— BEGIN —

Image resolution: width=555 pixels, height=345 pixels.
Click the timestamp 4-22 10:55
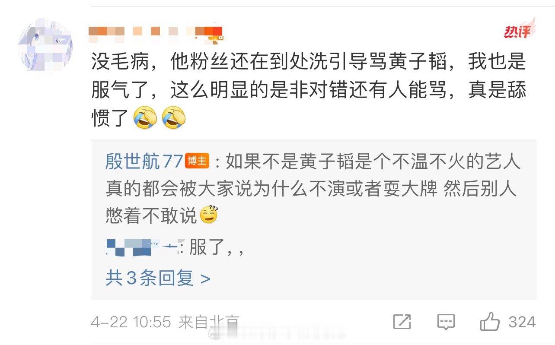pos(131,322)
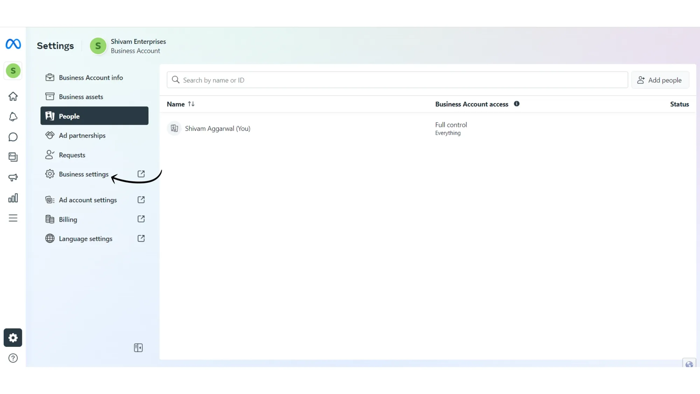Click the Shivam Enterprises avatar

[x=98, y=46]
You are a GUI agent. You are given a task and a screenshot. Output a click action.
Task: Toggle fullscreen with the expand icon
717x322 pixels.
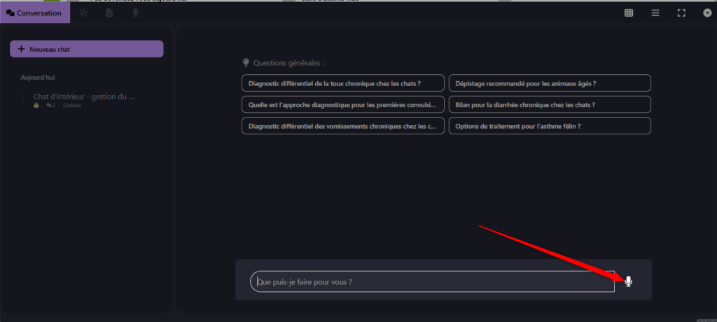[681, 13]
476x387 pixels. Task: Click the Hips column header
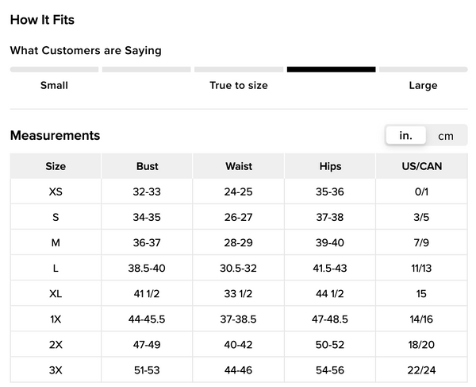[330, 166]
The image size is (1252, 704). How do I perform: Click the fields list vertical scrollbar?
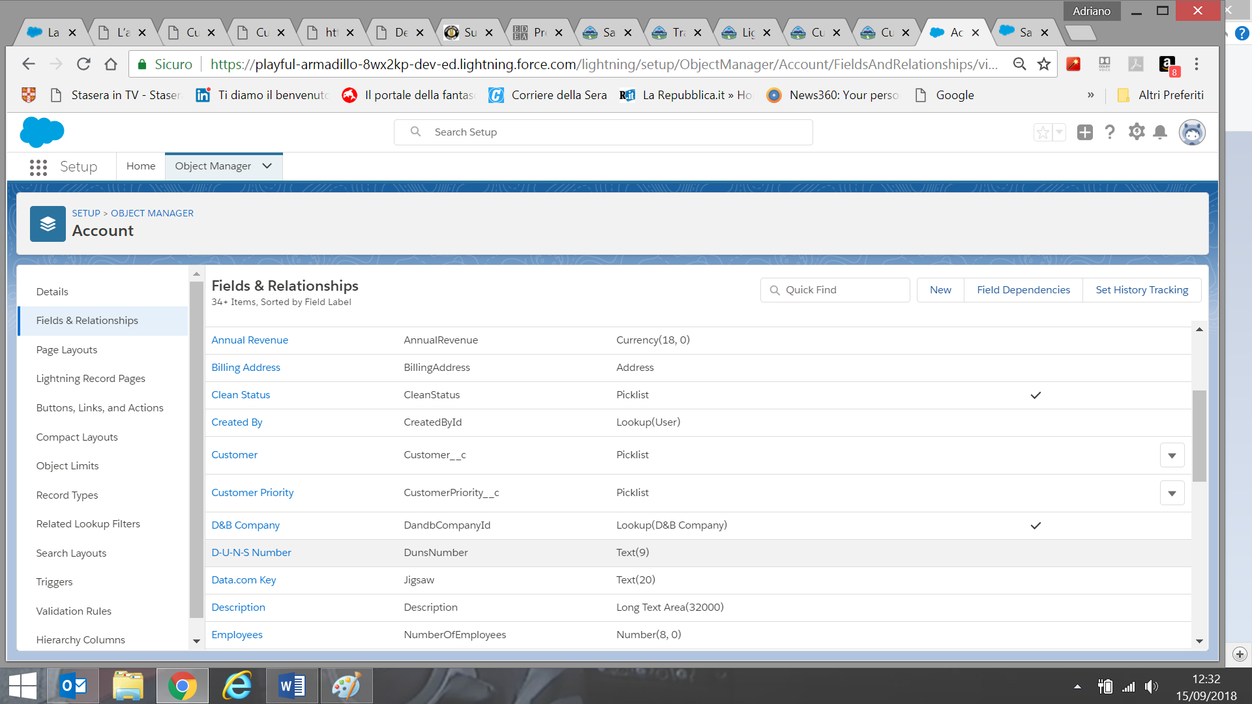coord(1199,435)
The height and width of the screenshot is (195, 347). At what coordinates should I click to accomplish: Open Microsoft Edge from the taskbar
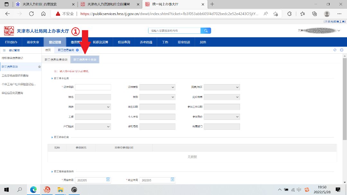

— END —

* _EXERCISE_: Turn every line of the items above into a JSON list of strings, one string per line, skipping blank lines. Leave the pictures out.

* _EXPECTED ANSWER_:
[
  "Image resolution: width=555 pixels, height=345 pixels.",
  "Click the timestamp 4-22 10:55",
  "pos(131,322)",
  "Click the Shivam Enterprises avatar",
  "[x=98, y=46]",
  "You are a GUI agent. You are given a task and a screenshot. Output a click action.",
  "Task: Toggle fullscreen with the expand icon",
  "717x322 pixels.",
  "[681, 13]",
  "476x387 pixels. Task: Click the Hips column header",
  "[330, 166]",
  "The image size is (1252, 704). How do I perform: Click the fields list vertical scrollbar?",
  "coord(1199,435)",
  "The height and width of the screenshot is (195, 347). At what coordinates should I click to accomplish: Open Microsoft Edge from the taskbar"
]